2. A client is recovering from a hip replacement surgery. What is the priority nursing intervention to prevent complications?
- A. Encourage bed rest to prevent strain on the hip
- B. Assist the client with early ambulation
- C. Provide continuous passive motion therapy
- D. Administer pain medication before activity
Correct answer: B
Rationale: The correct answer is B: Assist the client with early ambulation. Early ambulation is a key intervention to prevent complications like deep vein thrombosis (DVT) and promote circulation after hip replacement surgery. It also helps with overall recovery and reduces the risk of complications related to immobility, such as muscle atrophy and pressure ulcers. Choice A is incorrect as bed rest should be avoided to prevent complications associated with immobility. Choice C, continuous passive motion therapy, is not the priority intervention immediately post-hip replacement surgery. Choice D, administering pain medication before activity, is important but not the priority intervention to prevent complications in this case.
3. A preschool-aged boy is admitted to the pediatric unit following successful resuscitation from a near-drowning incident. While providing care to the child, the nurse begins talking with his preadolescent brother who rescued the child from the swimming pool and initiated resuscitation. The nurse notices the older boy becomes withdrawn when asked about what happened. Which action should the nurse take?
- A. Involve the older brother in supporting the child
- B. Ask the older brother how he felt during the incident
- C. Ask the parents for more information about the brother's behavior
- D. Reassure the brother that everything is fine now
Correct answer: B
Rationale: The older brother's withdrawal likely indicates emotional trauma or stress from the near-drowning event. Asking how he felt provides an opportunity for emotional support and allows the child to express feelings that may need addressing. Involving him in supporting the child may be overwhelming and not address his emotional needs directly. Asking the parents for more information may not allow the older brother to express his own feelings. Simply reassuring him that everything is fine now may dismiss his emotional experience without providing a chance for him to process his feelings.
4. A client receiving full-strength continuous enteral tube feeding develops diarrhea. What intervention should the nurse take?
- A. Stop the feeding and provide IV fluids.
- B. Dilute the feeding to half strength and continue at the same rate.
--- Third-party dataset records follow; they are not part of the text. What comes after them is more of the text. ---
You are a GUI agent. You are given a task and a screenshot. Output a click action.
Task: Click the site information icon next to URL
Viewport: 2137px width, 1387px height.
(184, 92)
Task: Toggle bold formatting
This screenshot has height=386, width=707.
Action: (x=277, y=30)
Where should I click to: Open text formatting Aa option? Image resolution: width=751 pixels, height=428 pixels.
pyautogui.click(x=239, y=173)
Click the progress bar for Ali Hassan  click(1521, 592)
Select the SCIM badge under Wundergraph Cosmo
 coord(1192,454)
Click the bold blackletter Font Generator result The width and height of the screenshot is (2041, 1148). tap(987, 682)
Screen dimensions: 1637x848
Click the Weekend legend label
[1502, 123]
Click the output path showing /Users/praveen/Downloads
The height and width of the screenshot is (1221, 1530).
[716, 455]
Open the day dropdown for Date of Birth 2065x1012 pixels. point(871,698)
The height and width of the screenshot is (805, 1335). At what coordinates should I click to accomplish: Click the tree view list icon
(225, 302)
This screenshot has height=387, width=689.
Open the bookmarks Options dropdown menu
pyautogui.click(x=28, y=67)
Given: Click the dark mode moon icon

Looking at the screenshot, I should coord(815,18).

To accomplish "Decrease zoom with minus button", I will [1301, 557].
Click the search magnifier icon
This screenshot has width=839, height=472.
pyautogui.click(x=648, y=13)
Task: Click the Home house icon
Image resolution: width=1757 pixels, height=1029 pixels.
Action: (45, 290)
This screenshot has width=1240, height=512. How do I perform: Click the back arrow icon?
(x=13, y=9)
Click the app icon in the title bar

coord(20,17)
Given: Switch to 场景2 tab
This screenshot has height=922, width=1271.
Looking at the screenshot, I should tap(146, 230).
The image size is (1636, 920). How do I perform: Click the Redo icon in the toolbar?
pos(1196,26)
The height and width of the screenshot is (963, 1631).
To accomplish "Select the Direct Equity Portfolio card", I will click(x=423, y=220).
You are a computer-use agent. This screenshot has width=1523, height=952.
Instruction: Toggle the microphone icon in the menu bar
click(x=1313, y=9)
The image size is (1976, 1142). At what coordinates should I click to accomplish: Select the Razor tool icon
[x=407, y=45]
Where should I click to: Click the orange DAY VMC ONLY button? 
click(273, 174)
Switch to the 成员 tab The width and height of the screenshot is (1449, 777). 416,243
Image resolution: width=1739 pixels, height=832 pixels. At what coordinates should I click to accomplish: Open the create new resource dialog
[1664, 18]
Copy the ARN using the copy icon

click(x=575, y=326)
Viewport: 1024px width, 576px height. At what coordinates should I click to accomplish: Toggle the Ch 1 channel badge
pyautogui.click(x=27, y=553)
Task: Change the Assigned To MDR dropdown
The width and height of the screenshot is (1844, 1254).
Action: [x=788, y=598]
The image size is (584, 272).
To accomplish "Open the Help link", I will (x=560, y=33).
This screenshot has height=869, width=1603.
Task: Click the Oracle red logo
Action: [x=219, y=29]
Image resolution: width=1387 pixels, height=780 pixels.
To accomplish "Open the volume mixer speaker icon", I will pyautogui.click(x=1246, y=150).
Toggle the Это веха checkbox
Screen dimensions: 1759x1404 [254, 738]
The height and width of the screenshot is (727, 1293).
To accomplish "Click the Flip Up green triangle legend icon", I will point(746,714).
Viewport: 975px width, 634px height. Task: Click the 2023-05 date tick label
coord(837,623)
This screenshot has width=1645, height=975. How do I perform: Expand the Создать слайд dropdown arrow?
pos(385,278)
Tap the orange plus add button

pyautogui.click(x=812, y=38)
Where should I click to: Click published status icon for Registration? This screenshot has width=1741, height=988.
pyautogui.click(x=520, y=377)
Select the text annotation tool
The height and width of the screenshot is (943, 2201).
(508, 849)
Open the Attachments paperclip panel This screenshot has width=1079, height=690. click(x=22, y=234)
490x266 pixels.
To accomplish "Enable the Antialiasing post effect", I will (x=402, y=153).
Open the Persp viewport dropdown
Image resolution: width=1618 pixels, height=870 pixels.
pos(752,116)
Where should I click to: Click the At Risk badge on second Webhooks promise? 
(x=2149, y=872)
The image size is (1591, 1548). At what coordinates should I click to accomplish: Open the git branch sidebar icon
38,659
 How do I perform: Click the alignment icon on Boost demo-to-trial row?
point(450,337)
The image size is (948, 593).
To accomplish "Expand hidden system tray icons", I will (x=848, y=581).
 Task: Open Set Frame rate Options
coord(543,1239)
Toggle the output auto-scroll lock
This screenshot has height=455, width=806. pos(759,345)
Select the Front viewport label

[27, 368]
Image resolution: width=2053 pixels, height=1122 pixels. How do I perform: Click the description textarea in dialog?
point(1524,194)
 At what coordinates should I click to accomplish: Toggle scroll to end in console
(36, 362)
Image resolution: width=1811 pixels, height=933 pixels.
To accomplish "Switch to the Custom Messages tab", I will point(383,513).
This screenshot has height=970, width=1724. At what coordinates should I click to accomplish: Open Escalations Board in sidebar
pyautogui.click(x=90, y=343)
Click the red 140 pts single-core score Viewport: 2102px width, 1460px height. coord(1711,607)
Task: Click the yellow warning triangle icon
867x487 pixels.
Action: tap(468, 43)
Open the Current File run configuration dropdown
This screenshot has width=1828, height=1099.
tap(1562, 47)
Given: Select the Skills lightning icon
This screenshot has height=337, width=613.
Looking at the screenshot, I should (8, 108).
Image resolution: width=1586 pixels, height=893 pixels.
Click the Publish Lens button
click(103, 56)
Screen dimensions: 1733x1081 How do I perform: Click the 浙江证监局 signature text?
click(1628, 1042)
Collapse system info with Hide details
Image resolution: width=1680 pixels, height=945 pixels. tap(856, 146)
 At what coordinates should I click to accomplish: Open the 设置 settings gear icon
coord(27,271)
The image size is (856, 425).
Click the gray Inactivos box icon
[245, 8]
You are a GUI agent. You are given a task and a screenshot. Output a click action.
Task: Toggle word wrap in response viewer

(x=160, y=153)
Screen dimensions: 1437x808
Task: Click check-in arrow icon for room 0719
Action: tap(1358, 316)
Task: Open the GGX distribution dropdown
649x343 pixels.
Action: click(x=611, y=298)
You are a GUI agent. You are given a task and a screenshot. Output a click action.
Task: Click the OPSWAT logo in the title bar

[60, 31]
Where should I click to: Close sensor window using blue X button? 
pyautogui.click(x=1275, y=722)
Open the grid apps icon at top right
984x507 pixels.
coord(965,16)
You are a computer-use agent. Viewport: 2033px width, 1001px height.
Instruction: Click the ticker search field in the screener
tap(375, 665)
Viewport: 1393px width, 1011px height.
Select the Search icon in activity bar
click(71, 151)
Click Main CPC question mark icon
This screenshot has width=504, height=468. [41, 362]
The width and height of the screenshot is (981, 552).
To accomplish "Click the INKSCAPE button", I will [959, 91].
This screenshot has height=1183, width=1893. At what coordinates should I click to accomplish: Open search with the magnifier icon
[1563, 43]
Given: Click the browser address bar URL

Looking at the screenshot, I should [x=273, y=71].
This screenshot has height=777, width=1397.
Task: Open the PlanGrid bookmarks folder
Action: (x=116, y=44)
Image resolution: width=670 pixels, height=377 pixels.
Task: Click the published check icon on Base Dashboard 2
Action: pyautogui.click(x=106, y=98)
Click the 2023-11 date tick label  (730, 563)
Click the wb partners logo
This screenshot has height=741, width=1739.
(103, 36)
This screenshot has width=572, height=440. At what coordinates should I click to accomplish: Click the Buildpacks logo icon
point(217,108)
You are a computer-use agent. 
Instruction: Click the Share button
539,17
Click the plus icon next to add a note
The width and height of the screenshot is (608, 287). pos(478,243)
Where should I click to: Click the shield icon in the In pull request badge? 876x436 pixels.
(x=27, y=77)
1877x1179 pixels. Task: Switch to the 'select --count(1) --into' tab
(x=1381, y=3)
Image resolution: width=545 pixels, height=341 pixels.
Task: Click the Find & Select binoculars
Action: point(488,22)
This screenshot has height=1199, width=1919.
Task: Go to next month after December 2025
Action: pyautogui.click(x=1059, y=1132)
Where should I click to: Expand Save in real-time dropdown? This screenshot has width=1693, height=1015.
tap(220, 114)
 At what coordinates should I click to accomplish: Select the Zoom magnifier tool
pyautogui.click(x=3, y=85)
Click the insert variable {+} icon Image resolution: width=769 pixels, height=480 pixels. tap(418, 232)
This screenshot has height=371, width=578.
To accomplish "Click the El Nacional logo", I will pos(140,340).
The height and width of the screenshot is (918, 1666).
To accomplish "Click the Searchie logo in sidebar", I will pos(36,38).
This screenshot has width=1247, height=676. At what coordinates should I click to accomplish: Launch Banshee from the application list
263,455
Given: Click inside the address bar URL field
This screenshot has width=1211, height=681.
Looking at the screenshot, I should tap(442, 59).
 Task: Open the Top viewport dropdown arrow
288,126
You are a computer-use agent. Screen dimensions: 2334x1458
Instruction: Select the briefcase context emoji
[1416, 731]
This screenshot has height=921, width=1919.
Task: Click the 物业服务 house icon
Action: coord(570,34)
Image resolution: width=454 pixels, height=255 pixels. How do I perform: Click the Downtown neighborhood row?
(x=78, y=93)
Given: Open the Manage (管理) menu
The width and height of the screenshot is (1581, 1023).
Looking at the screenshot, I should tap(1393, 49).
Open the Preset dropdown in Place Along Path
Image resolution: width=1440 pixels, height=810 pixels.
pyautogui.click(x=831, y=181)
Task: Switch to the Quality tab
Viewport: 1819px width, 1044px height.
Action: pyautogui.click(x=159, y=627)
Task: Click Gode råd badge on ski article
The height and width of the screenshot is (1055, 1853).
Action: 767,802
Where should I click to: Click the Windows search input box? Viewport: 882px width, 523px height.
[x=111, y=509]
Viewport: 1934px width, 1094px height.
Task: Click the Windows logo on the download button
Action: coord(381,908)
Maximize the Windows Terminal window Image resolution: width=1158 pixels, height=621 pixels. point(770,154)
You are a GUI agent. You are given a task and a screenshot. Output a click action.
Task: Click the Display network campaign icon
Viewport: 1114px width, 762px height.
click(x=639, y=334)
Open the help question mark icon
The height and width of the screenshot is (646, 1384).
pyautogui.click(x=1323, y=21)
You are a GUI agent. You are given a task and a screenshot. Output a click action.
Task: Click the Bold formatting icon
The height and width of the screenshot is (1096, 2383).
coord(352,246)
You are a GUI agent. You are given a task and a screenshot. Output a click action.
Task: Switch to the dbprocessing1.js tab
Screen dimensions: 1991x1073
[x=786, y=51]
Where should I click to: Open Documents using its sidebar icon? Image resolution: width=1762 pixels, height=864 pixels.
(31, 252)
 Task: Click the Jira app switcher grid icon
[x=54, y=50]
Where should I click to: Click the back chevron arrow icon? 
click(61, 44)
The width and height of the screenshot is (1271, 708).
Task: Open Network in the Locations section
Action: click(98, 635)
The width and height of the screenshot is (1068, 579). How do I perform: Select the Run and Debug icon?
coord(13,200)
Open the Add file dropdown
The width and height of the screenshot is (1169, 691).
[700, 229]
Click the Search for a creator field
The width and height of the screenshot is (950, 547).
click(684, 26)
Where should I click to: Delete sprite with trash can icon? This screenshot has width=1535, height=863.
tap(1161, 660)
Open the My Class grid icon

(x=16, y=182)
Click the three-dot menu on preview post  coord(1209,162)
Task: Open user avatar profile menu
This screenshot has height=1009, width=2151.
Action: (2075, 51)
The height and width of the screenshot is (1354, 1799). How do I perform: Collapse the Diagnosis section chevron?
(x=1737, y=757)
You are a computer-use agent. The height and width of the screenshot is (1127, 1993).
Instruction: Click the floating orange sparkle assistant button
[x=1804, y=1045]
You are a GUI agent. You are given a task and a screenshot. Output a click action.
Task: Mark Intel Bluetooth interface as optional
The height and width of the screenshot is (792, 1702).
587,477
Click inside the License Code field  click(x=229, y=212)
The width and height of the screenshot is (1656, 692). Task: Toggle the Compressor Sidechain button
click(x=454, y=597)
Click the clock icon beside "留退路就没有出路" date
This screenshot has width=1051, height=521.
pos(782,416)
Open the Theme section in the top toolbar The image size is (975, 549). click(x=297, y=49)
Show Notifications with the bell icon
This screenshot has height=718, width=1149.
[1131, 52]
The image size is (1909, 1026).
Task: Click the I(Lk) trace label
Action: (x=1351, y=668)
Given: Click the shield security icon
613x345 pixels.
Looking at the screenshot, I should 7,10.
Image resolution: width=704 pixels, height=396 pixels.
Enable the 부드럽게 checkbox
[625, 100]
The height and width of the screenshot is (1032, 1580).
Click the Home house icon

- C. Reduce the feeding rate and monitor for improvement.
- D. Add fiber to the client's diet to resolve diarrhea.
Correct answer: B
Rationale: When a client develops diarrhea from continuous enteral tube feeding, diluting the feeding to half strength and continuing at the same rate is the appropriate intervention. This helps reduce the strength of the feeding, minimizing gastrointestinal upset while still providing necessary nutrition. Stopping the feeding abruptly (Choice A) may lead to nutritional deficits. Simply reducing the feeding rate (Choice C) may not effectively address the issue of diarrhea. Adding fiber (Choice D) could potentially worsen the diarrhea in this scenario instead of resolving it.
5. Following a lumbar puncture, a client complains of worsening headache when sitting up. What complication is the client likely experiencing?
- A. A migraine headache
- B. An infection from the puncture site
- C. Low blood sugar
- D. Spinal fluid leakage (post-lumbar puncture headache)
Correct answer: D
Rationale: The client is likely experiencing spinal fluid leakage (post-lumbar puncture headache), a common complication of a lumbar puncture. This leakage results in a reduction of cerebrospinal fluid volume around the brain and spinal cord, leading to a headache that worsens when in an upright position due to reduced buoyancy. A migraine headache (Choice A) is not typically associated with a lumbar puncture. Infection from the puncture site (Choice B) would present with localized signs of inflammation, such as redness, swelling, and warmth, rather than worsening headache. Low blood sugar (Choice C) is not a common complication of lumbar puncture and would not typically manifest as a worsening headache when sitting up.